D'un coté, seul le président du Sénat est compétent pour la désignation de trois (3) des onze (11) membres du Conseil constitutionnel après avis du bureau du Sénat. De l'autre côté, la fonction de président de la République par intérim qu'assure en propre le président du Sénat ou son suppléant suivant l'ordre de préséance au Sénat ne saurait être exercée par celui de l'Assemblée nationale356(*). A ce niveau, le dédoublement souhaité est simplement impossible.
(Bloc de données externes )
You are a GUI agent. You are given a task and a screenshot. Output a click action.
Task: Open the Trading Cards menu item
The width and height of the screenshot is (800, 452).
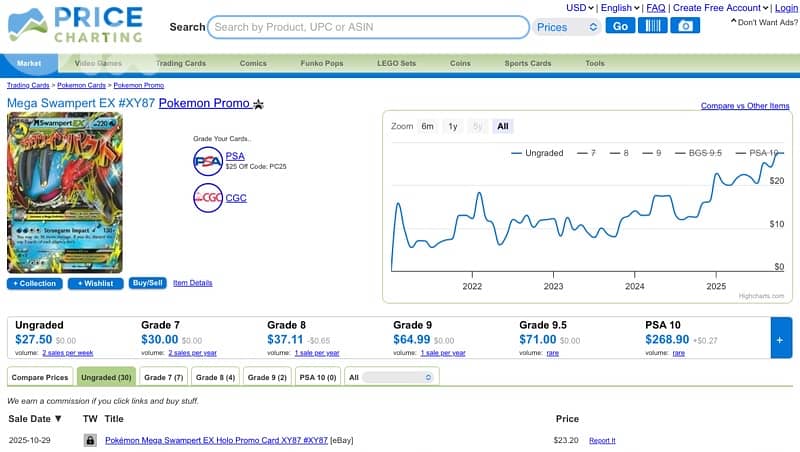[x=181, y=63]
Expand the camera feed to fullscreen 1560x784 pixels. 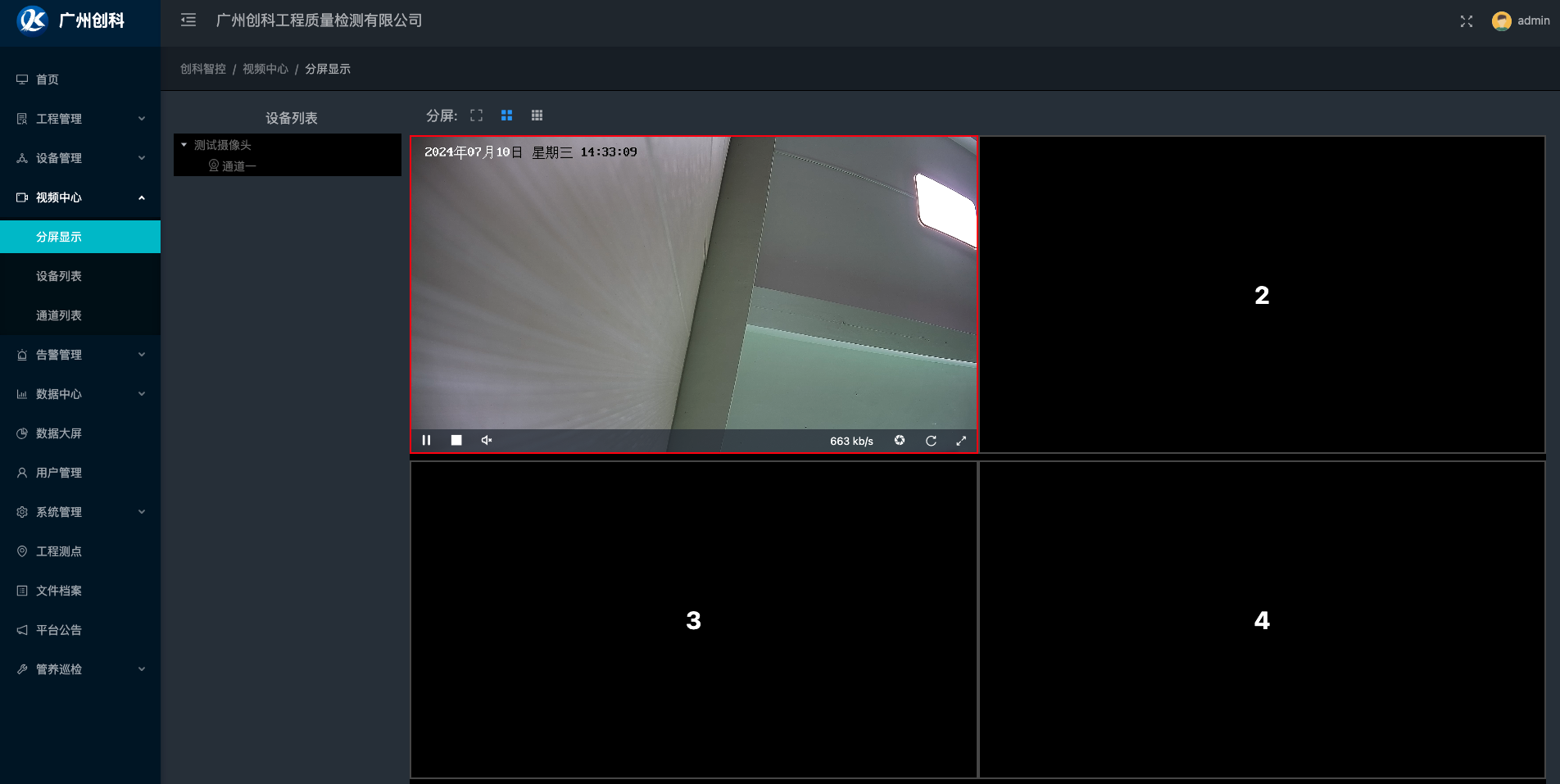point(961,440)
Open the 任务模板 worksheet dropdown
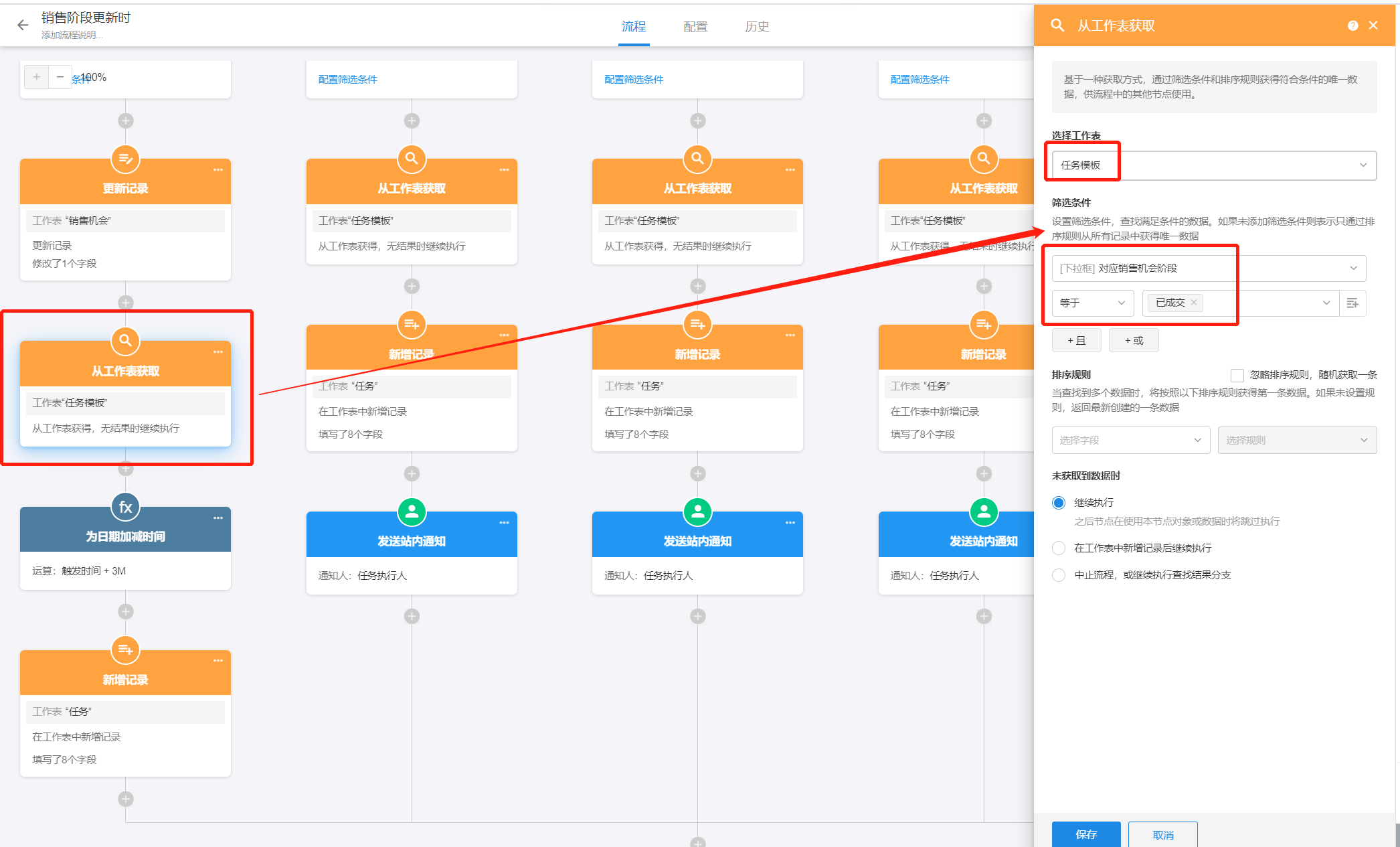The height and width of the screenshot is (847, 1400). 1213,165
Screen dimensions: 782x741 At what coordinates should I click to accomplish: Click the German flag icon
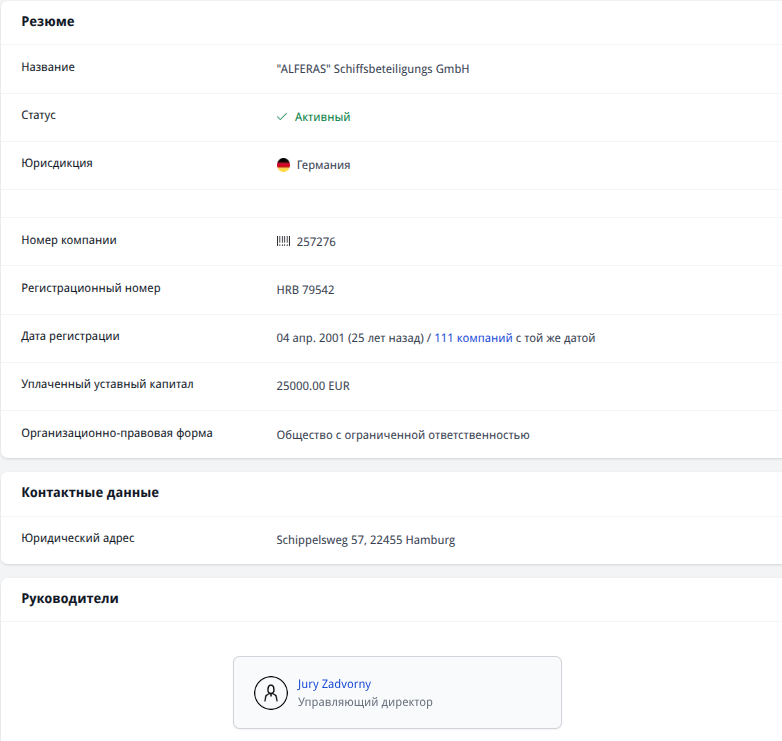pos(283,165)
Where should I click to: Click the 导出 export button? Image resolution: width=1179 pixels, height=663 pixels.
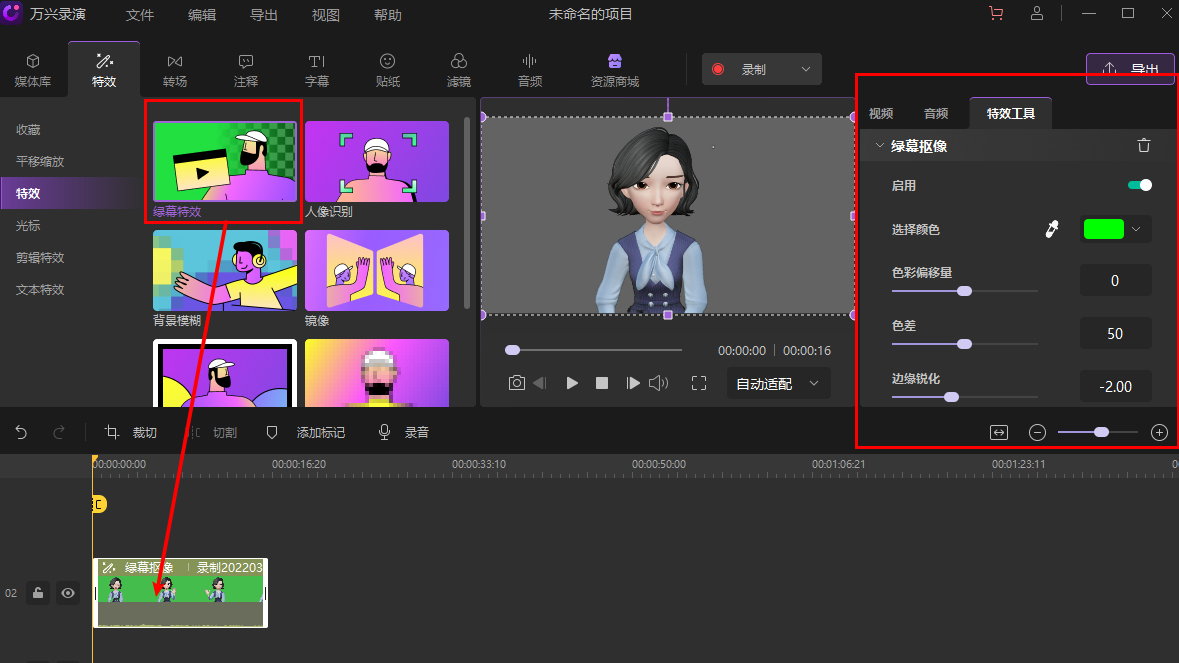pos(1130,69)
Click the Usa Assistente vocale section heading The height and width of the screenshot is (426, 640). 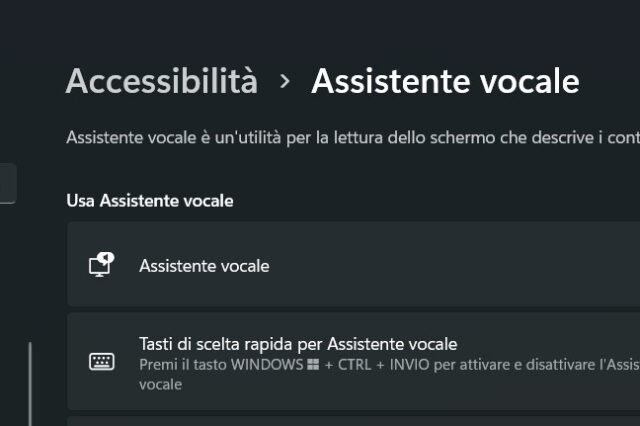(149, 201)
Cette interprétation que fait le professeur Alain-Didier OLINGA357(*) de l'alinéa 3 de l'article 67 de la Constitution, est remise en cause par le Professeur James MOUANGUE KOBILA surtout en ce qui concerne l'incompétence du président de l'Assemblée nationale à procéder à la désignation de trois des onze membres du Conseil constitutionnel en lieu et place du président du Sénat. Dénonçant le cumul des prérogatives du Sénat et des siennes propres par l'Assemblée nationale, l'auteur écrit : « L'on pourrait ajouter que le cumul des fonctions des deux Chambres par l'Assemblée nationale serait pareillement impuissant à satisfaire à la conception de la séparation des pouvoirs prévalant aux 17è et 18è siècles, qui supposait que le pouvoir législatif ne fut pas concentré entre les mains d'une seule Assemblée et de maintenir l'équilibre des pouvoirs, la balance penchant un peu trop en faveur du président de l'Assemblée nationale au détriment du président de la République, notamment dans le domaine de la désignation des membres du Conseil constitutionnel, avant la mise en place effective du Sénat »358(*).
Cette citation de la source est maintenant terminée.